Stephen Roberts (23 November 1895 - 17 July 1936) was an American film director. He directed more than 100 films from 1923 to 1936. He was born in Summersville, West Virginia.

During World War I Steve Roberts was an aviator. After the war he bought his own airplanes and toured America with a flying circus, playing for county fairs and carnivals. His airborne career ended in Texas when, after he performed tailspins, spirals, and other dangerous maneuvers, his engine failed and the plane crashed 3,000 feet below. "It's a good thing it was only a 3,000-foot drop," quipped Roberts. "If it had been 3,500 I might have been hurt."

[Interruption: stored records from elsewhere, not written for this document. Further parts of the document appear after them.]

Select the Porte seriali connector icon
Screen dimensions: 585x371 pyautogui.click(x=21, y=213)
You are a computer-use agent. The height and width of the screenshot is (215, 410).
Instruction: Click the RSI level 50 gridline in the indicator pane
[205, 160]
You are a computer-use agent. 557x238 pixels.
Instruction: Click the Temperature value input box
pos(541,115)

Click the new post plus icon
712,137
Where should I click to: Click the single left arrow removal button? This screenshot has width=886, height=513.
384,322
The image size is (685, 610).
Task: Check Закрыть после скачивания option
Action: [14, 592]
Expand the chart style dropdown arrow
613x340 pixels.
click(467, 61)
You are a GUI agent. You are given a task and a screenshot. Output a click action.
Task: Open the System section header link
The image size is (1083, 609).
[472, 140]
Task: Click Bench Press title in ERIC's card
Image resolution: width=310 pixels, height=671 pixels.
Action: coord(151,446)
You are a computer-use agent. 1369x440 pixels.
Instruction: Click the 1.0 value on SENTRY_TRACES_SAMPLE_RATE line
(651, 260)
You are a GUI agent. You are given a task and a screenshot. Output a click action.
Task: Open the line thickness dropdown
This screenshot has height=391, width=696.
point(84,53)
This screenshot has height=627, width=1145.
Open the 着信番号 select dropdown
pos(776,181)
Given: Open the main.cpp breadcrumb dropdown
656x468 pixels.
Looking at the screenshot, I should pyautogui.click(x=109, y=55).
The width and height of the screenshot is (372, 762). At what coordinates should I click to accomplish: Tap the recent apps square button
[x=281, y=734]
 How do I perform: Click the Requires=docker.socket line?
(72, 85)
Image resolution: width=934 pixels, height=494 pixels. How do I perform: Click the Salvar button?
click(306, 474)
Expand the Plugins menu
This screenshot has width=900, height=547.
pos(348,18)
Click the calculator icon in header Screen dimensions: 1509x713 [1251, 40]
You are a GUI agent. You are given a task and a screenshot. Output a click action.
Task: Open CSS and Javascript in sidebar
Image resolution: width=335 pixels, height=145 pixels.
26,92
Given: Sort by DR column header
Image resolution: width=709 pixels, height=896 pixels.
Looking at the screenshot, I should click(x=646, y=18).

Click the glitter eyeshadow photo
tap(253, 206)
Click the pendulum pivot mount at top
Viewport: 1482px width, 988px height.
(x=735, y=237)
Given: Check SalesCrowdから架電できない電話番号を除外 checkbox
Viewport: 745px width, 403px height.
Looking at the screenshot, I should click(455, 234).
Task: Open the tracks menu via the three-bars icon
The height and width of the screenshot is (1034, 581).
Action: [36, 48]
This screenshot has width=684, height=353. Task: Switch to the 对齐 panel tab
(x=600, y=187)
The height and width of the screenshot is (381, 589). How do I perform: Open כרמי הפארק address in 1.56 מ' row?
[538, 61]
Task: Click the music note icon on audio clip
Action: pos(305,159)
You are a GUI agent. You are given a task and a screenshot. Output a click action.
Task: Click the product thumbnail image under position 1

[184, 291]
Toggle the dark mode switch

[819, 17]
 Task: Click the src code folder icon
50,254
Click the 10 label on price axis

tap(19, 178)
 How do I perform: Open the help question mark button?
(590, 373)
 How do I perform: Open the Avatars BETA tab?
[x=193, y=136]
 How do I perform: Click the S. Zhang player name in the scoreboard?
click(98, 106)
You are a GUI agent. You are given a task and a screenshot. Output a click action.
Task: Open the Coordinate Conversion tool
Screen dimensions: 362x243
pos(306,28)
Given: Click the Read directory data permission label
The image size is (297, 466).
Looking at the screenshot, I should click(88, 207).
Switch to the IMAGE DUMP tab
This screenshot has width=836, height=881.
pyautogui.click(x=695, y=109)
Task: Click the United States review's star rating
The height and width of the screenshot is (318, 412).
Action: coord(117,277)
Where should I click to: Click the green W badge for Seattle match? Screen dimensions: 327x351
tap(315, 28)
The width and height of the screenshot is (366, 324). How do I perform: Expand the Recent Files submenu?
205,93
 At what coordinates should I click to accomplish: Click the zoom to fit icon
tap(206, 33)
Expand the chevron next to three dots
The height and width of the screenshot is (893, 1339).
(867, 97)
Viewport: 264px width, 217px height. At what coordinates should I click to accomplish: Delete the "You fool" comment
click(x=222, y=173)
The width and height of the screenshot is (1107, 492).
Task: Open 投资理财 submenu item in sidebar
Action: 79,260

Like many established directors of the 1930s, Roberts had broken into motion pictures a decade earlier as a director of silent films. Roberts began as an assistant to director Bryan Foy in a Ken Maynard feature. Roberts was then employed by Educational Pictures, a prolific producer of short comedies, where he remained on the directorial staff from 1924 to 1930. When comedian Slim Summerville was filming a series of short talking comedies in 1930, Universal Pictures hired Roberts to direct them.

In 1932 Roberts joined Paramount Pictures, where he was equally comfortable with comedy and drama. He made a string of popular features, most famously the multi-director omnibus If I Had a Million (1932; Roberts directed the Wynne Gibson and May Robson segments) and The Story of Temple Drake (1933, originally The Shame of Temple Drake, loosely based on William Faulkner's Sanctuary). Roberts's luck ran out in 1934 when an ill-suited George Raft vehicle, The Trumpet Blows (with Raft as a Mexican bandit), misfired at the box office.

Roberts moved to RKO Radio Pictures later in 1934 and regained his stride as an efficient, all-purpose director. His last film was the William Powell-Jean Arthur comedy The Ex-Mrs. Bradford (1936); Roberts died of a heart attack two months after the film's release.

==Selected filmography==
- Cheer Up (1924) with Cliff Bowes, Virginia Vance, Eddie Boland
- The Radio Bug (1926) short comedy filmed in both silent and Phonofilm versions
- Listen Lena (1927)
- Lady and Gent (1932)
- If I Had a Million (1932)
- The Story of Temple Drake (1933)
- The Trumpet Blows (1934)
- Romance in Manhattan (1935)
- Star of Midnight 1935, RKO. Source: Graham Greene on Film, Simon and Schuster 1972, p. 14.